Epiphenomenalism (was: more, briefly)

Garry DeWeese (DeWeese@Colorado.edu)
Mon, 13 Apr 1998 16:56:17 -0600

At 11:20 AM 4/10/1998 -0500, Glenn Morton wrote:

>Can you define mathematically, the term 'epiphenomenon'? I hear this term
>bandied about by mechanists like design is bandied about by the ID group,
>but I don't see how one can give it an objective definition. It has all the
>smell of a subjective term to me.

I hope, Glenn, you are not implying that if a concept cannot be given a
definition in mathematical terms, then it is a subjective concept!

Traditionally, 'epiphenomenalism' was the doctrine that physical (brain)
states cause mental states, but that mental states do not cause physical
(brain) states. The one-way causation in epiphenomenalism accomodated the
causal theory of perception, where the physical event of, say, photons
striking the retina, firing neruons, processes in the visual center of the
brain, etc. all caused the mental event of perception.

Epiphenomenalism is generally in disfavor as a theory of mind, as it fails
to explain much of anything. It wants to retain certain mental entities,
but it robs those entities of any causal power. Hence, there is no agency
and no free will.

A more overtly reductionistic theory claims that the mental supervenes on
the physical: S (a supervenient property/entity) supervenes on B (base
properties/entities) if and only if (i) if A has S, then anything else
which has the same B as A also has S; and (ii) if A changes with respect to
S, then some B of A has changed. The wetness of water would be a
supervenient property. Social concepts like nations, and moral concepts
like justice, are sometimes analyzed in terms of supervenience.

Supervenience leads to a form of property dualism, but since supervenient
properties/entities generally are not regarded as having causal powers, if
supervenience is used to reduce the mental to the neurophysiological, then
there is again no mental causation, hence no agency or free will.

Sometimes the term 'emergent property' is used in distinction to
supervenient property in the following way: E is an emergent property of B
just in case (i) E supervenes on B; and (ii) E has causal powers.
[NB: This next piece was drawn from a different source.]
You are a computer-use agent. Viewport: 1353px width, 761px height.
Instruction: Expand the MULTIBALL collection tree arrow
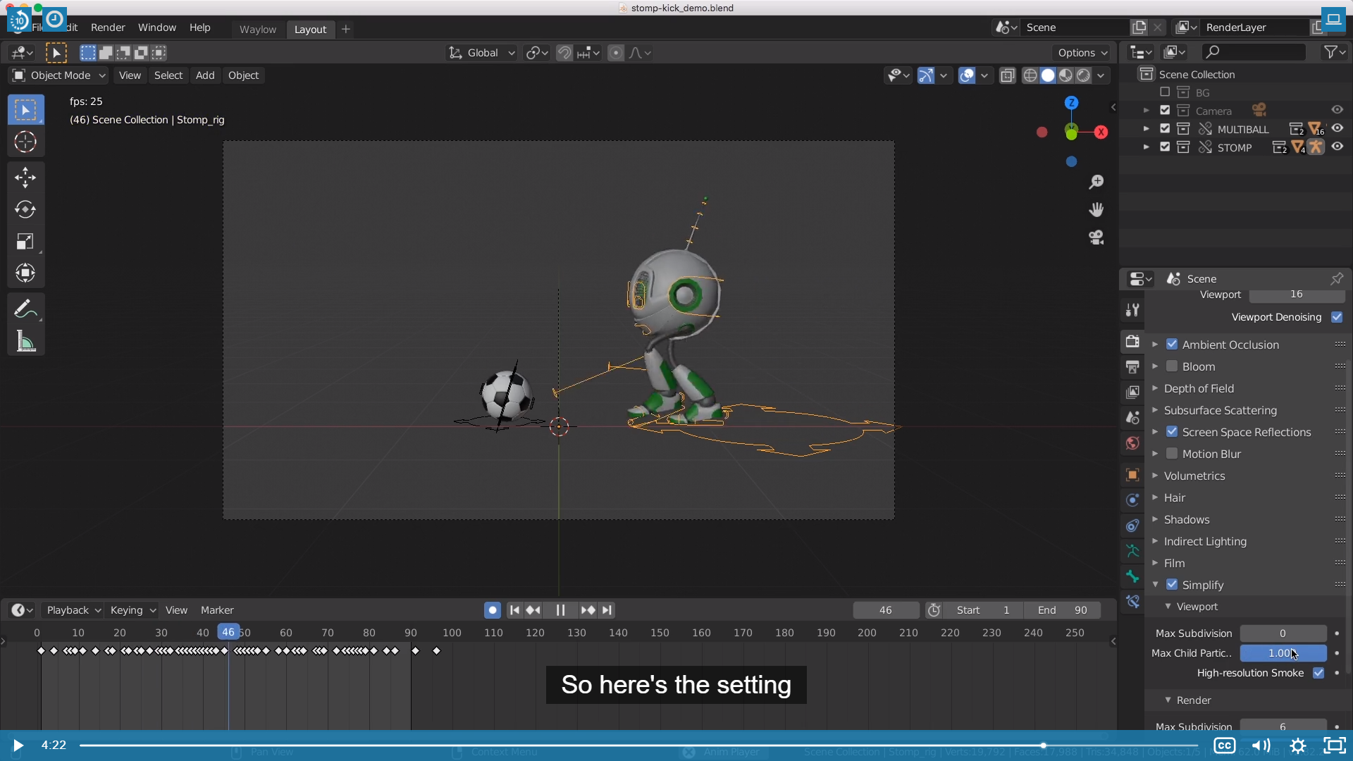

An
example would be a "virtual governor" in a power generation/transmission
grid, a putative entity which emerges with the increasing complexity of the
grid and has the causal power to hold the frequency of the current in the
grid much closer to 60 Hz than any single governor on any one generator.
This two-way causal feature is not always included when "emergent"
properties are discussed, and often 'emergent' simply means 'supervenient.'

IMHO, an excellent case can be made (pace Massimo) that mental entities are
sui generis first order things which have causal powers; that is, that no
reduction of the mental to the physical is or can be successful.